◆ Problem to solve ◆
Each entry needs to be retyped exactly, with nothing added or dropped.

==*==

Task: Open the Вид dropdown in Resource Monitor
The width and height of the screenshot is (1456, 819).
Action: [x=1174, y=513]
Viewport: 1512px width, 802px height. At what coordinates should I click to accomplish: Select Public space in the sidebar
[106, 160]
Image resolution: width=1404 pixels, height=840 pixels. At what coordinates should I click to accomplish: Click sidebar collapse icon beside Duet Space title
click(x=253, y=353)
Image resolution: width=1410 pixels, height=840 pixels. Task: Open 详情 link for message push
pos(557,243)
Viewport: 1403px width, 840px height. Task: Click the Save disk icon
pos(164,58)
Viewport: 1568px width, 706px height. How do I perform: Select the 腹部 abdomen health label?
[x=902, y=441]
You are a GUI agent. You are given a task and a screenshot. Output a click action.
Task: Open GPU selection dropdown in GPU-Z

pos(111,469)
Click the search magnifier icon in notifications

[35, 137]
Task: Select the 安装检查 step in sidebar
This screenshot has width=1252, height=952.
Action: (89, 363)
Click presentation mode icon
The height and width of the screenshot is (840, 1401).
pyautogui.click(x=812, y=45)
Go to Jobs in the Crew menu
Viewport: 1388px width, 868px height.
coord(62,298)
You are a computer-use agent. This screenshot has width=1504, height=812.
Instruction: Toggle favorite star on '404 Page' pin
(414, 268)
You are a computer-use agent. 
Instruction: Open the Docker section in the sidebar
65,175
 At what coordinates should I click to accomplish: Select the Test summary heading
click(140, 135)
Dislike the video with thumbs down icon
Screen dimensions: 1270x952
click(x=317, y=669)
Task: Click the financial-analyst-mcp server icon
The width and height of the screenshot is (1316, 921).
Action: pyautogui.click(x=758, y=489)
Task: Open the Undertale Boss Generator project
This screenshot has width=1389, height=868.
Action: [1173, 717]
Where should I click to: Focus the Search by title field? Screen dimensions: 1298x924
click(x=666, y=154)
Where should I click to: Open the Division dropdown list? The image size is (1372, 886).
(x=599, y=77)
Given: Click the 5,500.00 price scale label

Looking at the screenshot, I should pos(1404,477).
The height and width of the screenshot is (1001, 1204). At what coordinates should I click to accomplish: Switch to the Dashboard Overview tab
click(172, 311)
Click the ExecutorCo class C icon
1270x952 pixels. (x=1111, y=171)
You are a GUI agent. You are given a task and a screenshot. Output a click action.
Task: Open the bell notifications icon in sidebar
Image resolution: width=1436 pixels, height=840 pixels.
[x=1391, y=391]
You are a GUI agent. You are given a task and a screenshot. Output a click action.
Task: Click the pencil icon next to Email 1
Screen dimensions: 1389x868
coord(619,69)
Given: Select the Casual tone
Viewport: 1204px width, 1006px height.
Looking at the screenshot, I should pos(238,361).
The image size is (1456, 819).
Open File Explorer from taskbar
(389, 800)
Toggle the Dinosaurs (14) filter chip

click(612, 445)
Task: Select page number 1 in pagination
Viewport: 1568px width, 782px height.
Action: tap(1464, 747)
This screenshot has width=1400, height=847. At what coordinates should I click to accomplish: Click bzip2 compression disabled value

==*==

◆ Task result ◆
Task: Open the Вид dropdown in Resource Monitor
The width and height of the screenshot is (1456, 819).
Action: [x=1174, y=513]
Viewport: 1512px width, 802px height. At what coordinates should I click to accomplish: Select Public space in the sidebar
[106, 160]
Image resolution: width=1404 pixels, height=840 pixels. At what coordinates should I click to accomplish: Click sidebar collapse icon beside Duet Space title
click(x=253, y=353)
Image resolution: width=1410 pixels, height=840 pixels. Task: Open 详情 link for message push
pos(557,243)
Viewport: 1403px width, 840px height. Task: Click the Save disk icon
pos(164,58)
Viewport: 1568px width, 706px height. How do I perform: Select the 腹部 abdomen health label?
[x=902, y=441]
You are a GUI agent. You are given a task and a screenshot. Output a click action.
Task: Open GPU selection dropdown in GPU-Z

pos(111,469)
Click the search magnifier icon in notifications

[35, 137]
Task: Select the 安装检查 step in sidebar
This screenshot has width=1252, height=952.
Action: (89, 363)
Click presentation mode icon
The height and width of the screenshot is (840, 1401).
pyautogui.click(x=812, y=45)
Go to Jobs in the Crew menu
Viewport: 1388px width, 868px height.
coord(62,298)
You are a computer-use agent. This screenshot has width=1504, height=812.
Instruction: Toggle favorite star on '404 Page' pin
(414, 268)
You are a computer-use agent. 
Instruction: Open the Docker section in the sidebar
65,175
 At what coordinates should I click to accomplish: Select the Test summary heading
click(140, 135)
Dislike the video with thumbs down icon
Screen dimensions: 1270x952
click(x=317, y=669)
Task: Click the financial-analyst-mcp server icon
The width and height of the screenshot is (1316, 921).
Action: pyautogui.click(x=758, y=489)
Task: Open the Undertale Boss Generator project
This screenshot has width=1389, height=868.
Action: [1173, 717]
Where should I click to: Focus the Search by title field? Screen dimensions: 1298x924
click(x=666, y=154)
Where should I click to: Open the Division dropdown list? The image size is (1372, 886).
(x=599, y=77)
Given: Click the 5,500.00 price scale label

Looking at the screenshot, I should pos(1404,477).
The height and width of the screenshot is (1001, 1204). At what coordinates should I click to accomplish: Switch to the Dashboard Overview tab
click(172, 311)
Click the ExecutorCo class C icon
1270x952 pixels. (x=1111, y=171)
You are a GUI agent. You are given a task and a screenshot. Output a click action.
Task: Open the bell notifications icon in sidebar
Image resolution: width=1436 pixels, height=840 pixels.
[x=1391, y=391]
You are a GUI agent. You are given a task and a screenshot. Output a click action.
Task: Click the pencil icon next to Email 1
Screen dimensions: 1389x868
coord(619,69)
Given: Select the Casual tone
Viewport: 1204px width, 1006px height.
Looking at the screenshot, I should pos(238,361).
The image size is (1456, 819).
Open File Explorer from taskbar
(389, 800)
Toggle the Dinosaurs (14) filter chip

click(612, 445)
Task: Select page number 1 in pagination
Viewport: 1568px width, 782px height.
Action: tap(1464, 747)
This screenshot has width=1400, height=847. At what coordinates should I click to accomplish: Click bzip2 compression disabled value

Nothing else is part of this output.